Stored data entries
□ □ □ □ □ □ □

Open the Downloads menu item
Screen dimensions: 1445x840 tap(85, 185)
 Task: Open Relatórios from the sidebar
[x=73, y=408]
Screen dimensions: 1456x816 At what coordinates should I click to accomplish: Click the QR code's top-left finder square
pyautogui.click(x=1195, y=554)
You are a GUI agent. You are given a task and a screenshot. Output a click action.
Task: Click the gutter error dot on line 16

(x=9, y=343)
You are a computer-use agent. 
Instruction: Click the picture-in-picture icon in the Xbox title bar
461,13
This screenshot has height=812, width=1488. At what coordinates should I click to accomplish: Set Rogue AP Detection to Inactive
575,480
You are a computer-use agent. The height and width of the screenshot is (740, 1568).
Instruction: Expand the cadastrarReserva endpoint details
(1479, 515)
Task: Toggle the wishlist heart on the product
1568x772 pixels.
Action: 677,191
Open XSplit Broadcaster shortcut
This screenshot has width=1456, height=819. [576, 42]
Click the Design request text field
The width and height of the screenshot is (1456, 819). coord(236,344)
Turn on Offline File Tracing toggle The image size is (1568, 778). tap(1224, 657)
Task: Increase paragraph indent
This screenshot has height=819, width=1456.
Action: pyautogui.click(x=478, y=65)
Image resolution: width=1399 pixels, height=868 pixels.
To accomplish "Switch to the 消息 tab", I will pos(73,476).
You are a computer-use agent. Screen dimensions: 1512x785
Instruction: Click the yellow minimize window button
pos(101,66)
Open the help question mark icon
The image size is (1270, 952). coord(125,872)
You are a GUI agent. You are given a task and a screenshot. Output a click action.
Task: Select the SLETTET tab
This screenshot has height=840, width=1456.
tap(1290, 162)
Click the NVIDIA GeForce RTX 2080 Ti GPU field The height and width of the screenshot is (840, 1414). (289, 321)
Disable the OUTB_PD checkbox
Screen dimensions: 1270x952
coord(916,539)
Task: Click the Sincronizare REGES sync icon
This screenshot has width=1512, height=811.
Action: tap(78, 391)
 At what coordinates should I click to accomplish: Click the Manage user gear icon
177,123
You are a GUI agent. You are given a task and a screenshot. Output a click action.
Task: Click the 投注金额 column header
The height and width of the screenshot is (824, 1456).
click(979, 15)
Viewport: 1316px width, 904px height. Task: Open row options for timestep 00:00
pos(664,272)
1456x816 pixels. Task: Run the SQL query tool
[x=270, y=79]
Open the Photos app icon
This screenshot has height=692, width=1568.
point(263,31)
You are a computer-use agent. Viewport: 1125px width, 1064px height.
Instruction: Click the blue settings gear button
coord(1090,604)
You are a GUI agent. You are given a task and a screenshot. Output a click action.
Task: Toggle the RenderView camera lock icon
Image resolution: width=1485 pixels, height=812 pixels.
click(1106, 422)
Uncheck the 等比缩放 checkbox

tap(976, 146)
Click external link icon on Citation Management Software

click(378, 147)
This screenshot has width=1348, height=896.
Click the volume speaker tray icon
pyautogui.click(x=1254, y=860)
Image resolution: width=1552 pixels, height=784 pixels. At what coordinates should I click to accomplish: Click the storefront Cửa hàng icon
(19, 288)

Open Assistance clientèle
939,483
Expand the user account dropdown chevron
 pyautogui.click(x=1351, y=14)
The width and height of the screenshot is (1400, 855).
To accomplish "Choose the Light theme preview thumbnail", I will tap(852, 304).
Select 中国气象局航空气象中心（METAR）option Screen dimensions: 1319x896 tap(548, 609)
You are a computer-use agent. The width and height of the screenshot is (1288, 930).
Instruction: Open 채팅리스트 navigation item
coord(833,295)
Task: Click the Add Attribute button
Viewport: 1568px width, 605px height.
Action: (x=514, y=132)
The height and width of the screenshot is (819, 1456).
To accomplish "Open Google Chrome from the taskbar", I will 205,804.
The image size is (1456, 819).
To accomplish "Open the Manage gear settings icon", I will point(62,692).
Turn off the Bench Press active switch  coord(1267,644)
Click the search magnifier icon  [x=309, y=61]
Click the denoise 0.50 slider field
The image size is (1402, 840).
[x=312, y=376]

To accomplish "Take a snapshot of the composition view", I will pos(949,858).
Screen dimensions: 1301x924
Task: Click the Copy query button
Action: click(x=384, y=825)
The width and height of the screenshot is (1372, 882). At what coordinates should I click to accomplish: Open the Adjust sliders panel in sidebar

□ □ □ □ □ □ □

EXERCISE GOAL >>
Each line in the data that holds the word "computer" must be copied.

YOUR RESPONSE >>
You are a computer-use agent. 
You are a computer-use agent. The height and width of the screenshot is (740, 1568).
You are a computer-use agent. Screen dimensions: 1512x785
You are a computer-use agent. Viewport: 1125px width, 1064px height.
You are a computer-use agent. The width and height of the screenshot is (1288, 930).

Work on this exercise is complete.